エッセイ「音の透き間」村松美賀子 (文筆家・編集者) 2025
音の透き間
春になると、法然院では椿の花が咲く。参道には藪椿の高木が茂り、伽藍に入るとあでやかな三銘椿の中庭もある。大きな手水鉢の口には一輪の椿があしらわれ、ときには紅、白、ピンクとさまざまな椿の花でその水面が埋めつくされる。
藪椿のあいだから漏れさす光を眺めていたら、ぼと、と音にならない音がした。紅い椿の花が足下に落ちてきたのだった。
生駒祐子さんと清水恒輔さんの音楽を初めて聴いたのは、四半世紀ほど前になる。演奏会も行う小ぶりな屋内の空間で、楽器を奏でるふたりのすぐ前に座った。
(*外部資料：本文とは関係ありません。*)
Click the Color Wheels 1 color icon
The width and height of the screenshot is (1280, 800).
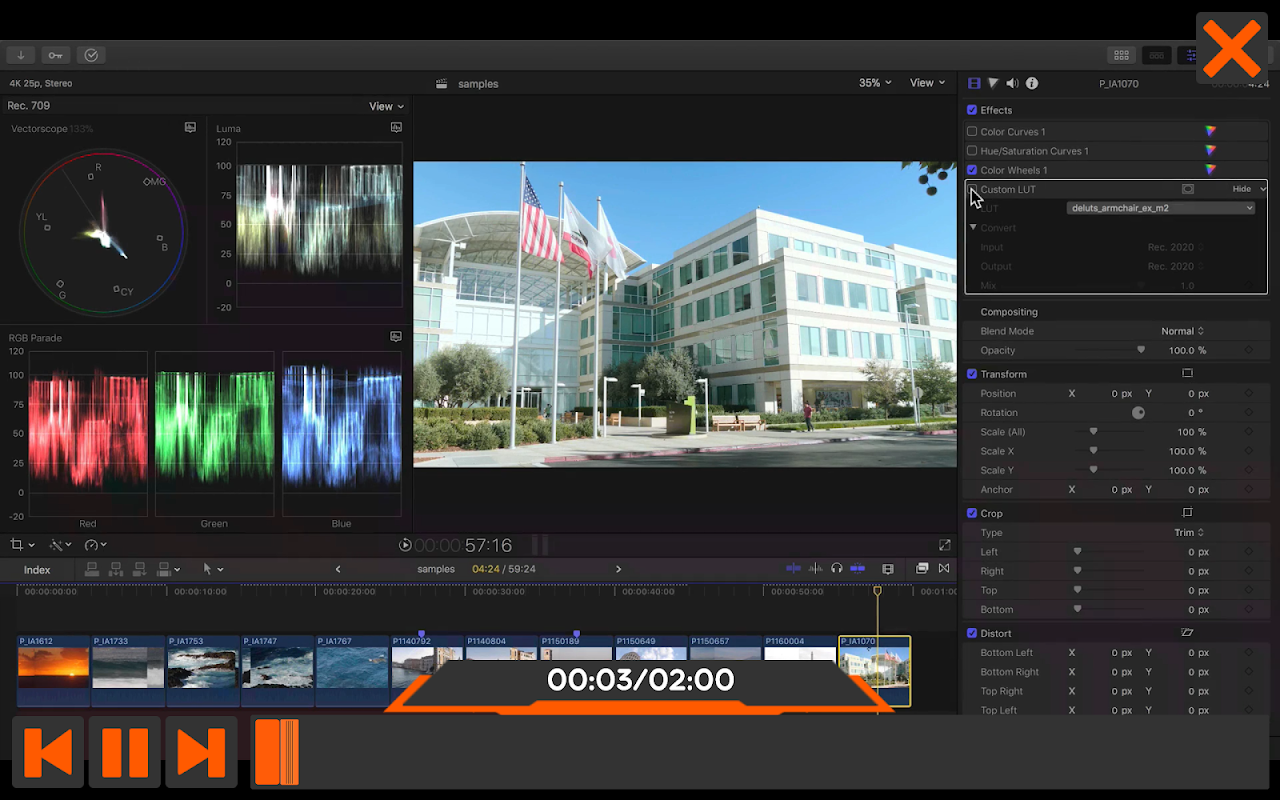pyautogui.click(x=1210, y=170)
濃密だった。アコーディオンの赤い蛇腹が生きもののようにうごめき、コントラバスが大胆に、優しく鳴る。鮮烈な視覚と、リズムと旋律が織りなすドラマティックな音が相まって、息をのむ。
そののち、さまざまな場所で、ふたりは演奏を重ねてきた。作品の数は決して多くはない。むしろ、かなりの寡作だろう。それらをていねいに編みなおし、流れをつくり、物語をつくる。ひとつ、ひとつの作品を深めながら、そのつど、異なる世界を生みだしてきた。
そのことをあらためて意識したのは、ふたりが年にいちど、法然院で演奏するようになってからかもしれない。
法然院では、貫主の梶田真章さんが法話を行う。お彼岸や年の瀬、新春など、節目のときはもちろんのこと、そうでなくても時間をつくって話をされる。そのさい、同じ話ですが、と前置きされることもある。不思議なことに、たとえ聞きおぼえのある内容であっても、きくたびに心があらたまる。言葉ひとつがまったく違うように響くことも、ああそうなのか、と腑に落ちることもある。あたりまえだが、同じようであっても、同じではない。
その「あたりまえ」は、mama!milkの演奏会にも通じている。同じ季節に、同じ曲をきくことで呼びさまされる感覚がたしかにある。自分の内にしまいこんだ時間をひらき、円を描きなおすような。
そもそも、わたしたちは耳を澄ませているようで、ききたいことしかきいていない。目を見ひらいて脳裏に焼きつけたとしても、みたものの記憶はしだいに薄れ、にじんでゆく。こんなにも忘れたくないと思っていても、忘れている。
わたしたちの知覚と記憶はいつも頼りなく、ゆらいでいる。感じられることも、憶えていられることもほんのわずかだ。夕暮れのうつろいのなかで、来し方をたぐりよせながら、今、ここにつなぐこと。それはくりかえしのようでいて、いつも新しい。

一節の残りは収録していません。